#### Given passage
Waite’s kind reply came in April, urging Crowley to prayer and purity. He also encouraged him to read German mystic Karl von Eckartshausen (1752–1813), whose Der Wolke vor dem Heiligthume (1802) had recently been translated as The Cloud upon the Sanctuary (1896). Although Crowley always seemed to have a disparaging word or twenty about Waite’s occult scholarship,45 he admitted Waite’s impact upon his own life at this juncture:
Waite certainly did start a revival of interest in Alchemy, Magic, Mysticism, and all the rest. That his scholarship was so contemptible, his style so overloaded, and his egomania so outrageous does not kill to the point of extinction the worth of his contribution. If it had not been for Waite, I doubt if, humanly speaking, I should ever have got in touch with the Great Order. You may of course, if you like, go one step further, back to Anna Kingsford and Edward Maitland,46 but their work, superior as it is to him, lacked one great asset. They gave us no idea of the bulk of medieval literature. To go back further still, H. P. B.,47 genius as she was, was far too “oriental” to produce the necessary effect. Waite occupies a position not unlike that of Samuel Johnson. There is an omnivalence about him, which did just what was necessary at the time.48
Crowley took the man’s advice and purchased a copy of the book to read during Easter vacation.
That holiday at Wastdale Head with Pollitt was clumsy and awkward. Although they walked the fells together, they spent much of their time apart. Pollitt refused to join AC in any climbing, and Crowley spent the rest of his spare time reading. Although he admired Crowley’s mind, Pollitt feared that his spiritual pursuits would drive them apart. As Crowley recalled, Jerome “fought most desperately against my increasing preoccupation with the aspiration in which he recognized the executioner of our friendship.”49
That hangman was Eckartshausen’s book. Written in the form of six letters, The Cloud upon the Sanctuary spelled out the existence of the mystic academy that Waite had hinted at. Toward the end of the first letter, AC read:
A more advanced school has always existed to which the deposition of all science has been confided, and this school was the community illuminated interiorly by the Saviour, the Society of the Elect, which has continued from the first day of creation to the present time; its members, it is true, are scattered all over the world, but they have always been united by one spirit and one truth.

#### Stored data
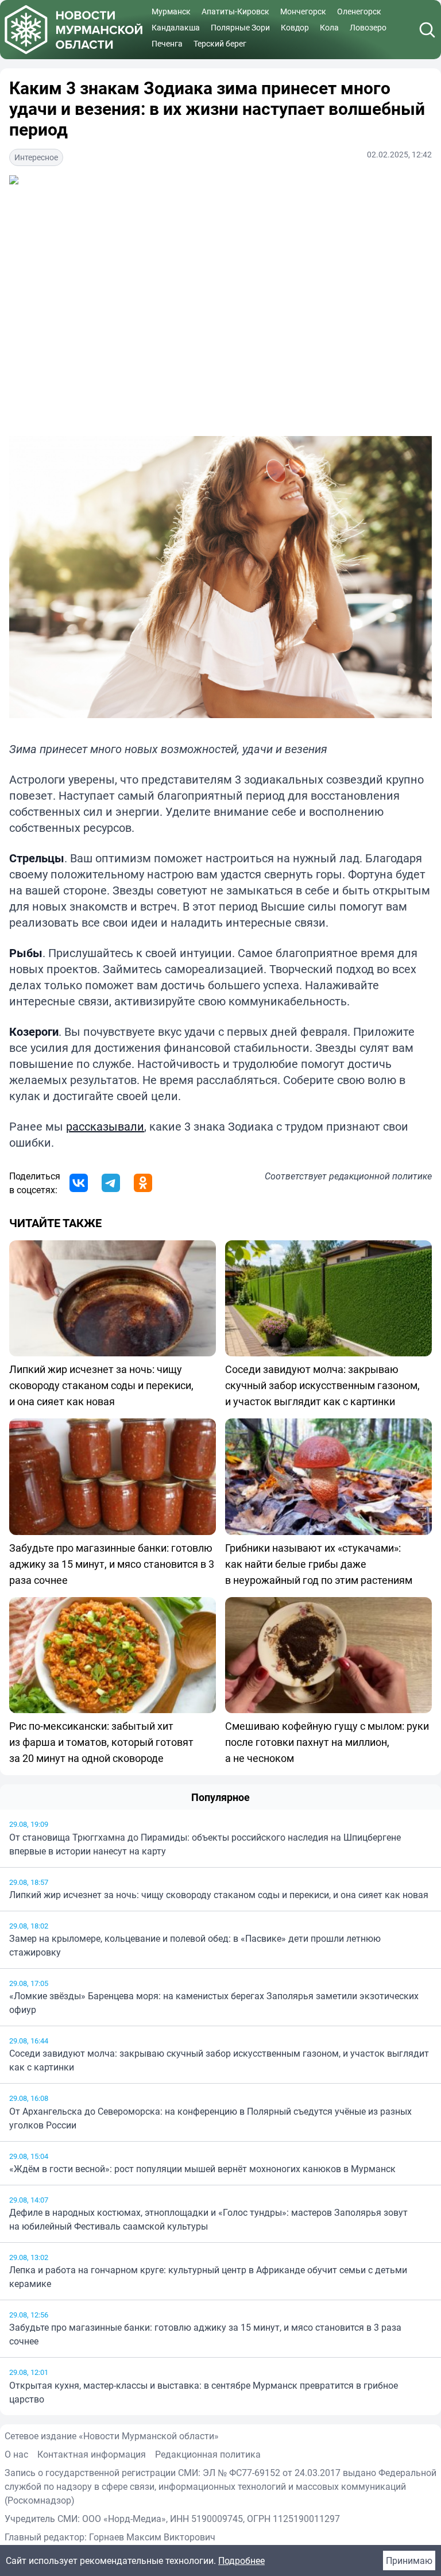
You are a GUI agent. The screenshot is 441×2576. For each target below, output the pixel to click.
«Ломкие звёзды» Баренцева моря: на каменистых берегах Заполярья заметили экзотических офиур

#### Request
Translate this sentence from the passage on Crowley and Waite into French: "Crowley took the man’s advice and purchased a copy of the book to read during Easter vacation."

#### Expected answer
Crowley suivit le conseil de l’homme et acheta un exemplaire du livre pour le lire pendant les vacances de Pâques.